2020.6.26 渋谷CLUB QUATTRO
決して当初のスライドや代用ではなく、「配信ライブならでは」の認識の下、よりキタニタツヤの表現力や魅力、それらが深部や細部までも楽しめた一夜にまずは感謝したい。
会場全体を余すところなく利用し、登場導線、配信環境ならではの映える舞台演出や照明類、より集中力高く接することを前提にした細心の音響、SNSを通し視聴者との交流やライブへの参加等々……まさにこの日のライブは、無観客が故に実現し、遊べ、各曲がより力強く我々を抱きしめてくれるのを感じた。
キタニタツヤが初の無観客配信ライブ『Hug myself(inside)』を6月26日に行った。場所は、当初自身最大規模のワンマンを行う予定だった渋谷クラブクアトロ。コロナ禍でのリアルライブの中止の折り、急遽この事態ならではの趣向へと舵を切った。とはいえ、それらは当初のプランから刷新され、無観客ながらこの場所をどう使い、どのように自身を最大限に身近に伝えるか?が大変思慮されている内容に至った。結果それらはきっとリアルライブでは味わえなかったであろう光景やストーリーへと我々を辿り着かせてくれるものがあった。

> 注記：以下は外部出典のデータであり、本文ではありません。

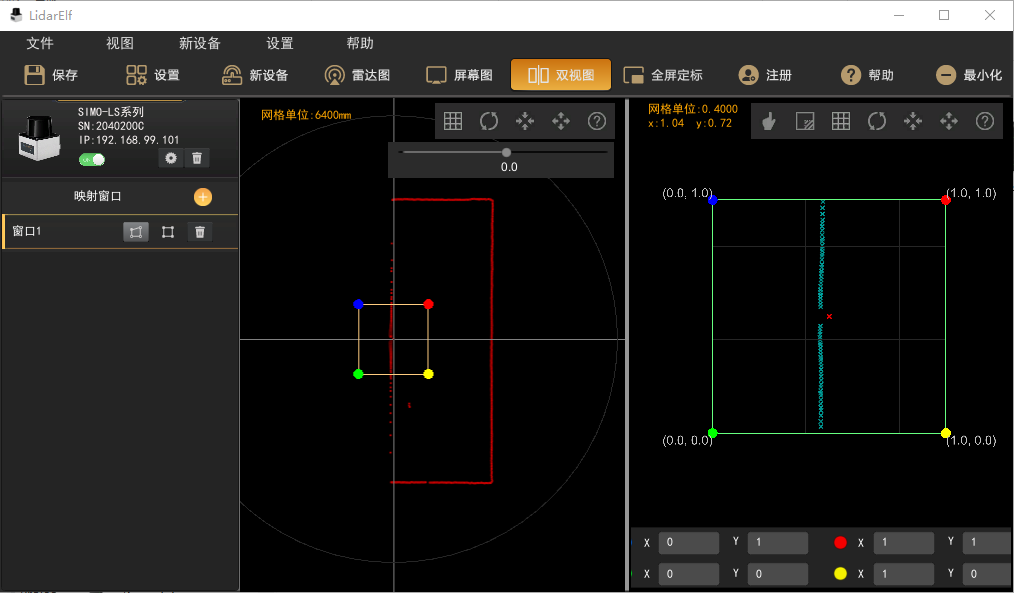Click the red point X input field

[x=904, y=543]
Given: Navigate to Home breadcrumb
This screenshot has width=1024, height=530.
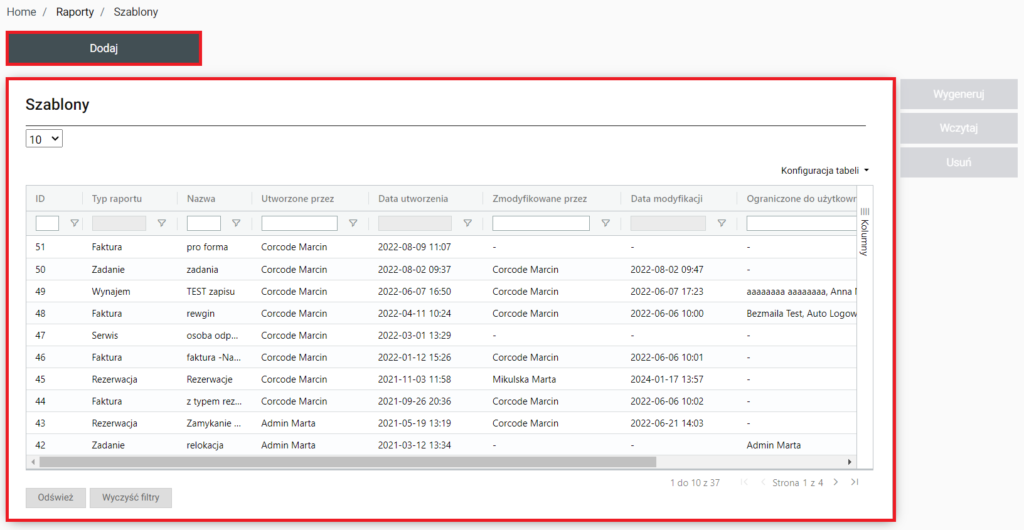Looking at the screenshot, I should [x=22, y=12].
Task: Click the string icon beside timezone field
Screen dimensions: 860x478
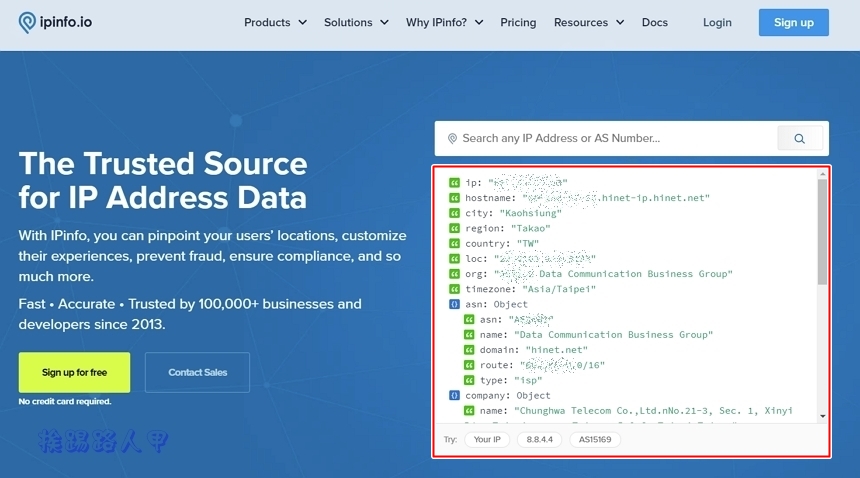Action: [455, 289]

この日は配信開始の1時間前。会場の楽屋からYouTubeで生配信された『キタニタツヤを解放せよ(outside)』を通し、視聴者とのチャットを使った交流も実施。「これまで以上に綿密なリハだった」と語るキタニ、佐藤ユウスケ(Dr)、秋好ゆうき(Gt)。ライブへの期待が更に膨らむ。他にもここでは視聴者からライブに挑む心境や気構え、メンバーへの質問やライブの楽しみ方の享受等々がリラックスした雰囲気のなか行われた。なかでも地方在住の為や年齢が低く、また毎度チケットが即完が故等、物理的にこれまでキタニのライブが体験できず、これが初体験だと語る喜びや感謝の数々も印象深い。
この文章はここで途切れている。